Consegna A: Traduci in inglese questa frase del testo sugli spin-off universitari: "ResourSEAs sta attualmente collaborando con le saline di Trapani per perfezionare la sua tecnologia."
Consegna B: Nel testo sugli spin-off universitari, in quale anno Santini ha lasciato NGB Genetics?
Consegna C: Prosegui il testo sugli spin-off universitari a partire dall'ultima frase riportata.

Testo in esame:
"""

In alcuni casi, detenere un brevetto e concedere licenze può essere sufficiente, ma la maggior parte degli innovatori sceglie di puntare in alto e diventare imprenditori a tutti gli effetti. Non tutti i buoni ricercatori sono però manager nati. “Sono stata una ricercatrice per più di 20 anni e ho dovuto cambiare completamente la mia mentalità quando ho fondato la mia azienda” dice Soavi. La parte più impegnativa, dice, è stata imparare a comunicare l’innovazione a investitori e manager, “un pubblico molto diverso da quello accademico e scientifico”.

Creare un team con competenze diverse, che vadano al di là della ricerca, è altrettanto importane, dice Andrea Cipollina, un ingegnere chimico che ha fondato nel 2017 ResourSEAs, uno spin-off dell’Università di Palermo la cui invenzione può estrarre acqua potabile, sale e materie prime dall’acqua di mare. ResourSEAs sta attualmente collaborando con le saline di Trapani per perfezionare la sua tecnologia. “Non abbiamo mai ricevuto una formazione imprenditoriale adeguata, e forse ci manca ancora un’anima da veri imprenditori”, dice Cipollina. “Tuttavia, ci appoggiamo a un consulente professionista per le decisioni aziendali importanti”.

Abbinare una posizione accademica con la gestione di uno spin-off può essere difficile, e alcuni professori faticano a farlo. “La nostra azienda ha ricevuto poco sostegno dai nostri partner accademici”, dice Santini. “Non ci hanno mai coinvolto in nessun network internazionale e vedevano questa come una scelta etica, un modo per evitare conflitti di interesse. Abbiamo avuto una svolta solo quando abbiamo investito in comunicazione, marketing e contatti commerciali, aspetti che gli accademici consideravano di scarso valore”. Anche tenere insieme il team originario non è sempre facile. Nel 2020, per esempio, Santini ha lasciato NGB Genetics a causa di attriti con i suoi soci. “All’interno di un’azienda alcuni comandano e altri obbediscono” dice. “Siamo partiti come un gruppo di quattro amici ma abbiamo finito per disperderci”.

Altri hanno esperienze più positive. “Non credo che gli spin-off universitari siano percepiti come una sottrazione di risorse al mondo accademico” dice Cipollina, che ha ancora il suo gruppo di ricerca all’Università di Palermo, e ora guida un progetto Horizon 2020 che include anche il suo spin-off tra i partner.

"""

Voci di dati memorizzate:
"""

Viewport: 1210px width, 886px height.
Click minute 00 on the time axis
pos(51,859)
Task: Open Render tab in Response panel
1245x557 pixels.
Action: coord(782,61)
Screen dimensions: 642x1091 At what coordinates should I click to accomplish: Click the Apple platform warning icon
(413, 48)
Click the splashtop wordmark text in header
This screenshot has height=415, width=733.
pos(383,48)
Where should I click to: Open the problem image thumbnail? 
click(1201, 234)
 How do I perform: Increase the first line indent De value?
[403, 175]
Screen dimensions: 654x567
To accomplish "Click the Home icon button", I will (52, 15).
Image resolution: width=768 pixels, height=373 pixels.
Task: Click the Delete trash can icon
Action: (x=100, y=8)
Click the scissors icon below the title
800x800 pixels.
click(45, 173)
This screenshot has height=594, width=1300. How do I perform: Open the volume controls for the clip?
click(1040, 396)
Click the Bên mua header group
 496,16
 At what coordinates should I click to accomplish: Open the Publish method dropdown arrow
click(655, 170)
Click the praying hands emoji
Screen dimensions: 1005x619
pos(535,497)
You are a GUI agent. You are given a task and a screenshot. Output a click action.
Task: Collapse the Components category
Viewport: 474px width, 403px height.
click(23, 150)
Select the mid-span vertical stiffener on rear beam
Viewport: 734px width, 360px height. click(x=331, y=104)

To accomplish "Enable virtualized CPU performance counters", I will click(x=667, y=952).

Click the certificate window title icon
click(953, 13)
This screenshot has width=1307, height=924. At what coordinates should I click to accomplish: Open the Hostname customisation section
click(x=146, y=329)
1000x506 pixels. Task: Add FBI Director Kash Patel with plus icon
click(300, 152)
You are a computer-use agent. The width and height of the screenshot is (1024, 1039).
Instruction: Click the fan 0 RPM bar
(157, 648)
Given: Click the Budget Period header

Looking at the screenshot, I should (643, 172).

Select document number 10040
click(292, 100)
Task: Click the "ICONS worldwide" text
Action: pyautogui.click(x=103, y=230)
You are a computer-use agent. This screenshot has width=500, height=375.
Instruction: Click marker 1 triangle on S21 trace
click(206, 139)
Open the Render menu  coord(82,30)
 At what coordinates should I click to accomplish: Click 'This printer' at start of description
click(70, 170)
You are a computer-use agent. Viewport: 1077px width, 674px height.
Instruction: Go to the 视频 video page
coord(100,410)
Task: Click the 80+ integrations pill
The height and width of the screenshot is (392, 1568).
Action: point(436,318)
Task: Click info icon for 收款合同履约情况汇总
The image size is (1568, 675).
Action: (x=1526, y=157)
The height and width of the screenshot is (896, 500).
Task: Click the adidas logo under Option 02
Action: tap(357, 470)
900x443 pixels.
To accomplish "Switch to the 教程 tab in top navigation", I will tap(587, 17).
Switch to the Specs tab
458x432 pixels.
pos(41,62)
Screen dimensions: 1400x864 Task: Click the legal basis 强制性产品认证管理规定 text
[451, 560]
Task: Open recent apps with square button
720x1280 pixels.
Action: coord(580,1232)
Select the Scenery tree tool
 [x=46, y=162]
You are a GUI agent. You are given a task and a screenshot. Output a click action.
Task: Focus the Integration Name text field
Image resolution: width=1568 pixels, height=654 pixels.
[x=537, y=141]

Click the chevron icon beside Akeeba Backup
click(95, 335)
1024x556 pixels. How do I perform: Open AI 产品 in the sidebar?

"""

Spazio risposta A: ResourSEAs is currently collaborating with the Trapani salt works to refine its technology.

Spazio risposta B: Nel 2020.

Spazio risposta C:
Fare profitto e diventare autosufficienti è l’obiettivo di chiunque inizi un’attività imprenditoriale, ma per molti spin-off è una meta ancora lontana. “Non lo si fa per i soldi, e chissà se o quando arriverà il profitto” dice Andrea Cipollina. “Lo si fa perché si sogna di vedere la propria idea prendere forma, e si spera di contribuire allo sviluppo della propria regione”. Neanche Sibylla Biotech fa ancora profitti. “Continuiamo a lavorare e a discutere con grandi aziende farmaceutiche” dice Pieri. “Quello che cerchiamo ora è un investimento di alto livello”.

Cambiamento di cultura

Quello che ancora manca all’Italia rispetto ad altri paesi, secondo Micera, sono finanziamenti di venture capital per sostenere gli spin-off nelle fasi iniziali. “Anche 100.000 o 200.000 euro sarebbero sufficienti per fare quello che serve per poi attrarre investimenti più grandi, e questo passaggio manca in Italia”, dice. Alcune cose però stanno cambiando, e negli ultimi anni sono stati lanciati alcuni fondi di VC che si concentrano sul trasferimento tecnologico. Per esempio CDP Venture Capital, lanciato da Cassa Depositi e Prestiti, o fondi privati come Pariter Partners, che sta investendo nella robotica, e Vertis SGR, che ha sostenuto Sibylla biotech. “Sono cose che solo tre anni fa non avrei mai sognato”, dice Micera.

Secondo Piccaluga, sono necessari anche maggiori investimenti sul personale degli UTT, sulla rimozione degli ostacoli burocratici, e sulla formazione all’imprenditorialità nelle università. Ma rendere gli spin-off una scelta attraente per i giovani ricercatori richiederà anche un cambio di mentalità. “Chi passa dalla ricerca accademica al business è spesso disapprovato negli ambienti accademici italiani” dice Pieri, secondo la quale le basi della gestione aziendale dovrebbero far parte della formazione accademica. “La maggior parte dei dottorandi vuole fare un post-doc, ma dovremmo insegnare loro che hanno anche la possibilità di seguire un’altra strada”.